### TASK
Below is some material. Set down exactly the line where "Ofte stilte spørsmål (251, 1668)" appears and all lines after it, and stop at the last line.
+++ INPUT MATERIAL
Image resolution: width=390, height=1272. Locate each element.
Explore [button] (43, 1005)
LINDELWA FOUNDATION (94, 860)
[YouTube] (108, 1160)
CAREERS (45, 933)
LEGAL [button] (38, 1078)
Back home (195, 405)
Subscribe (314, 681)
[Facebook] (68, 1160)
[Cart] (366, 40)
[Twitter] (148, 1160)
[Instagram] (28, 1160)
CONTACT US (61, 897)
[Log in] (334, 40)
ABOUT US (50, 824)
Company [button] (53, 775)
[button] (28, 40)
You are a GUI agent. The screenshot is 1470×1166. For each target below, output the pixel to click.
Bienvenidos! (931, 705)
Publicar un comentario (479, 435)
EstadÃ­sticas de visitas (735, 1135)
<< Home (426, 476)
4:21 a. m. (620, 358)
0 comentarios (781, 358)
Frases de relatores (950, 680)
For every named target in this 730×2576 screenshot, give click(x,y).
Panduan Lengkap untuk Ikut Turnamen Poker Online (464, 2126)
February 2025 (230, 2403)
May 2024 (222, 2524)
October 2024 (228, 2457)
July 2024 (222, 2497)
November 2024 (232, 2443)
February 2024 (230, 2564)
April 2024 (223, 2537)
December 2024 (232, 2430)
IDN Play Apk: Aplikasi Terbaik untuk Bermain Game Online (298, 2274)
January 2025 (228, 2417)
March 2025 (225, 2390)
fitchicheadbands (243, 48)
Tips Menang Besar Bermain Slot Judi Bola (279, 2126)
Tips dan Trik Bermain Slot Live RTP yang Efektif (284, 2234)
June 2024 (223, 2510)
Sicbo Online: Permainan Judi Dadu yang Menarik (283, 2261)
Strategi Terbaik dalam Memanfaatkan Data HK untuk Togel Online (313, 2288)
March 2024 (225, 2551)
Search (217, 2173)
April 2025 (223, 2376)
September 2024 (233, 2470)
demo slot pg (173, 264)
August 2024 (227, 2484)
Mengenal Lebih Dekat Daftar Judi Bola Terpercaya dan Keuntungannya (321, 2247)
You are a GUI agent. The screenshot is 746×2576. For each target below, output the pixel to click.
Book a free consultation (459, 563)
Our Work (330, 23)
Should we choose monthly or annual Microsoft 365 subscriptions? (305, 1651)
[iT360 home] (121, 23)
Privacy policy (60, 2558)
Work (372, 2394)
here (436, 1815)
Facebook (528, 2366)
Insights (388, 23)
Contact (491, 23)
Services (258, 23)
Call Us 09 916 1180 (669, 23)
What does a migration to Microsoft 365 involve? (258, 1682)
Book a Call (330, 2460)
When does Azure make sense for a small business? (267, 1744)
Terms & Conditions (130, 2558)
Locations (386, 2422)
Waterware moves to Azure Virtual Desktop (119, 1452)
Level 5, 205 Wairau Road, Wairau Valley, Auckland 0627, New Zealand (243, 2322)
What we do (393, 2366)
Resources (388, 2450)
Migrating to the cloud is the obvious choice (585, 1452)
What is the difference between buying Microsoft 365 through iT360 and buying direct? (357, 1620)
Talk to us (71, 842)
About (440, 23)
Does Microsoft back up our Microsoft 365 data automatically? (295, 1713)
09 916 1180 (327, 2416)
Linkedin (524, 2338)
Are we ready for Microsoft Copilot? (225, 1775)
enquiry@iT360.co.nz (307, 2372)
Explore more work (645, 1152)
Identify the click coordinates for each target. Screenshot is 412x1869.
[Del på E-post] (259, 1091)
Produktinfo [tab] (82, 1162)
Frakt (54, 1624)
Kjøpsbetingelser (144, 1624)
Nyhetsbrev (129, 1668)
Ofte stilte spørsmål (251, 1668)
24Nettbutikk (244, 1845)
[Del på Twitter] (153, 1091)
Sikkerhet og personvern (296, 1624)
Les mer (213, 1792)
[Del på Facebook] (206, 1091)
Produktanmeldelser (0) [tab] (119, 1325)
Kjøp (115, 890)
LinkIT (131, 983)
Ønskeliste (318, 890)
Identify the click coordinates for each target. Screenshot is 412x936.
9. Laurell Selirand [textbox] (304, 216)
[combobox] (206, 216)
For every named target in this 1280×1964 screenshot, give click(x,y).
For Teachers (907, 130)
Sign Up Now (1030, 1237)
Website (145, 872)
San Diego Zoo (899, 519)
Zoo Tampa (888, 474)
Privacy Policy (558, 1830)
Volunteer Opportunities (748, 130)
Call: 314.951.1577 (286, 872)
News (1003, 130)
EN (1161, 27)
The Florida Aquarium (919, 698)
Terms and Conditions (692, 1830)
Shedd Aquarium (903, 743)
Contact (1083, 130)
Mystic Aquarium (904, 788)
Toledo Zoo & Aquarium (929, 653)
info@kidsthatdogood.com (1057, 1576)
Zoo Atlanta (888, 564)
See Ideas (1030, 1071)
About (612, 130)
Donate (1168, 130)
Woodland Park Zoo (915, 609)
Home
++++++
### RESPONSE BOX
Ofte stilte spørsmål (251, 1668)
24Nettbutikk (244, 1845)
[Del på Twitter] (153, 1091)
Sikkerhet og personvern (296, 1624)
Les mer (213, 1792)
[Del på Facebook] (206, 1091)
Produktanmeldelser (0) [tab] (119, 1325)
Kjøp (115, 890)
LinkIT (131, 983)
Ønskeliste (318, 890)
Identify the click coordinates for each target. Screenshot is 412x936.
9. Laurell Selirand [textbox] (304, 216)
[combobox] (206, 216)
For every named target in this 1280×1964 screenshot, give click(x,y).
For Teachers (907, 130)
Sign Up Now (1030, 1237)
Website (145, 872)
San Diego Zoo (899, 519)
Zoo Tampa (888, 474)
Privacy Policy (558, 1830)
Volunteer Opportunities (748, 130)
Call: 314.951.1577 (286, 872)
News (1003, 130)
EN (1161, 27)
The Florida Aquarium (919, 698)
Terms and Conditions (692, 1830)
Shedd Aquarium (903, 743)
Contact (1083, 130)
Mystic Aquarium (904, 788)
Toledo Zoo & Aquarium (929, 653)
info@kidsthatdogood.com (1057, 1576)
Zoo Atlanta (888, 564)
See Ideas (1030, 1071)
About (612, 130)
Donate (1168, 130)
Woodland Park Zoo (915, 609)
Home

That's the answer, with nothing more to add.